____ Dataset records

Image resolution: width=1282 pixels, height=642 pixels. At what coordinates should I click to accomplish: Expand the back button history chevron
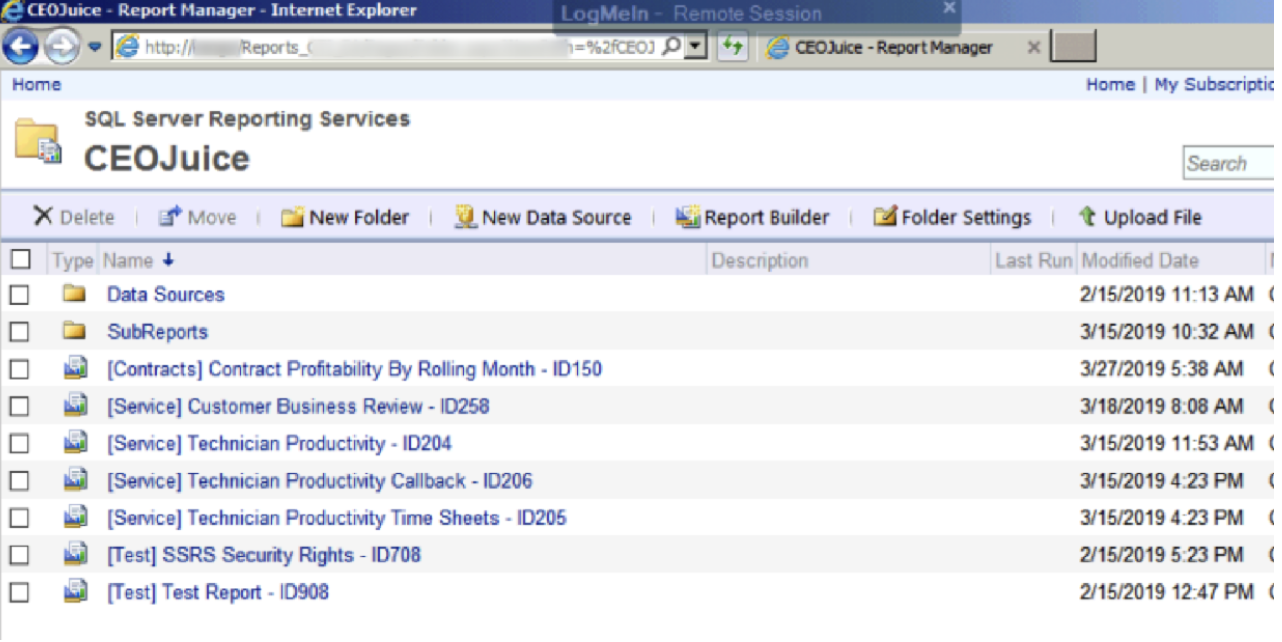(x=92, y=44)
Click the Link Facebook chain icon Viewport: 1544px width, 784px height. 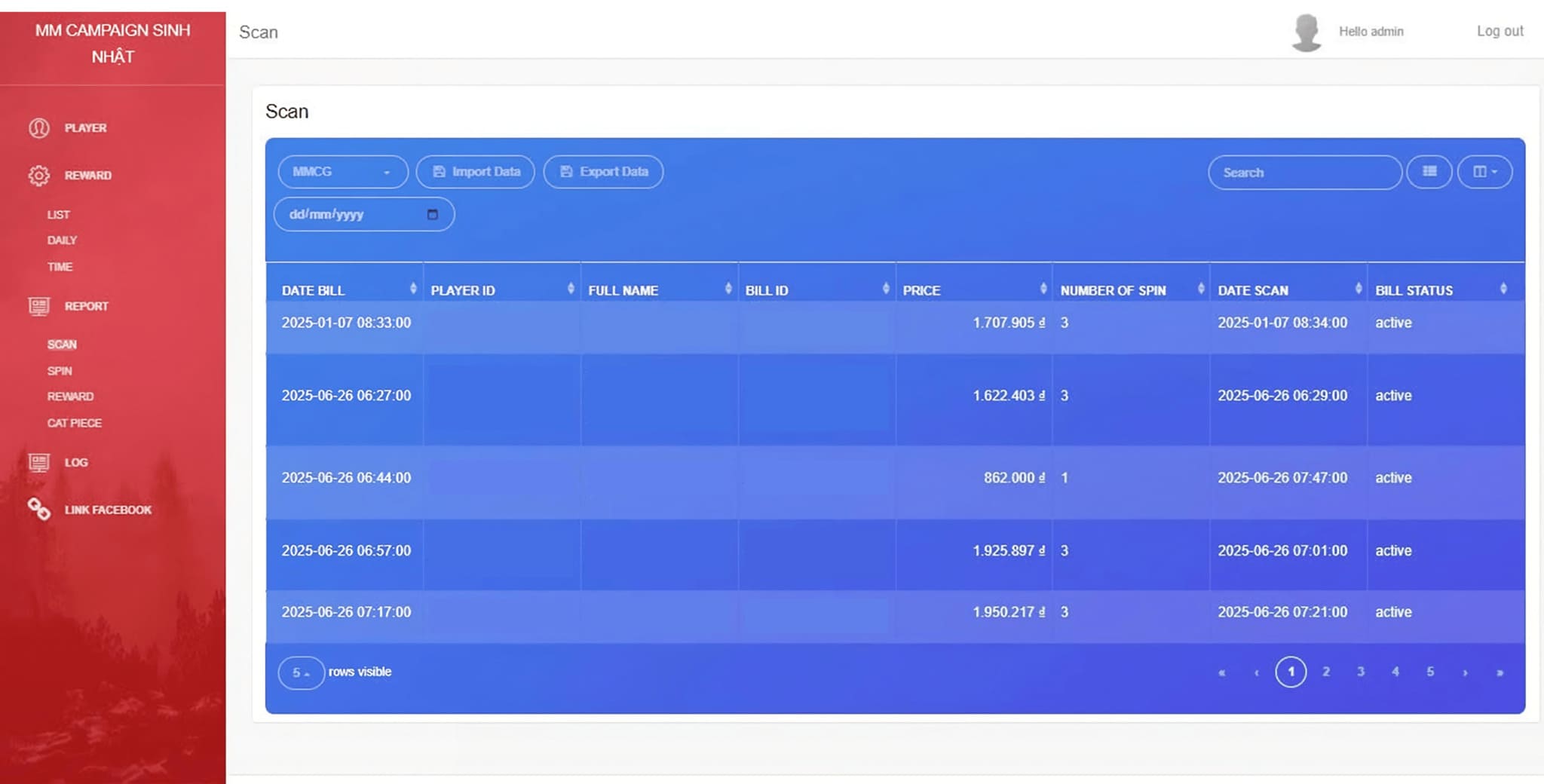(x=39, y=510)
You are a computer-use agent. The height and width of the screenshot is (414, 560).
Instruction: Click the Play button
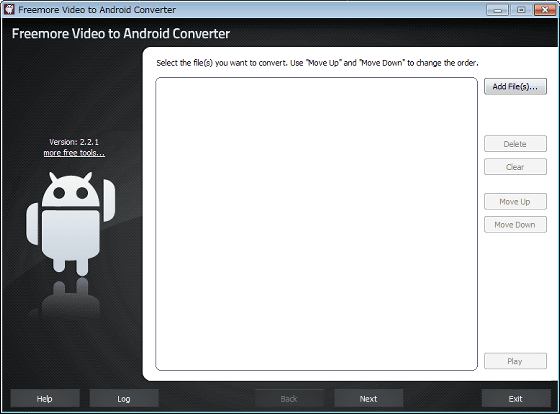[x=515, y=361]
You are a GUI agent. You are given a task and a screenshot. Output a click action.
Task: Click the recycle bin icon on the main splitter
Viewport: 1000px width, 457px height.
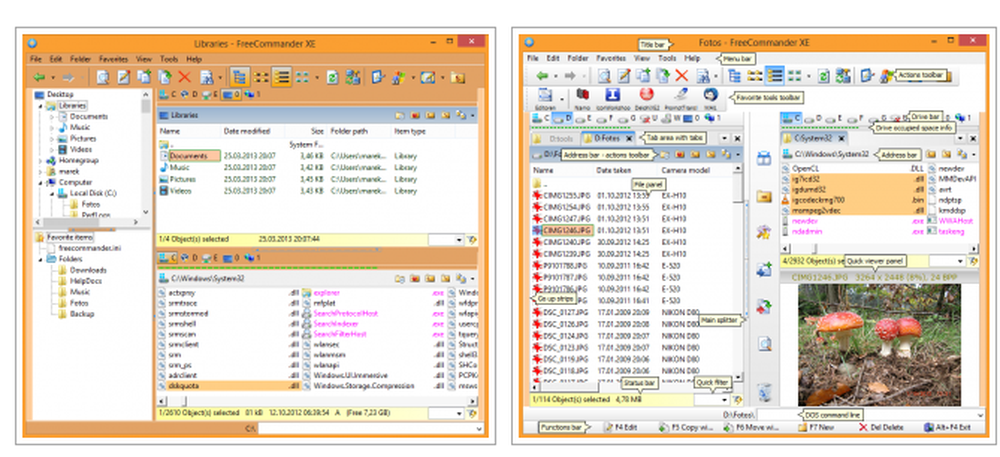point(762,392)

________
____ Dataset records

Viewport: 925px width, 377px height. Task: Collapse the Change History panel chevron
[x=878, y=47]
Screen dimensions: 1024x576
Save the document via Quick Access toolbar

________
____ Dataset records

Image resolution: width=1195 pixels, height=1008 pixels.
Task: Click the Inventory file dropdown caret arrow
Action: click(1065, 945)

________

§ Work to be completed:
Report every line above that has the string "agent" in it.

§ Exercise result:
You are a computer-use agent. The height and width of the screenshot is (414, 560).
You are a GUI agent. You are given a task and a screenshot. Output a click action.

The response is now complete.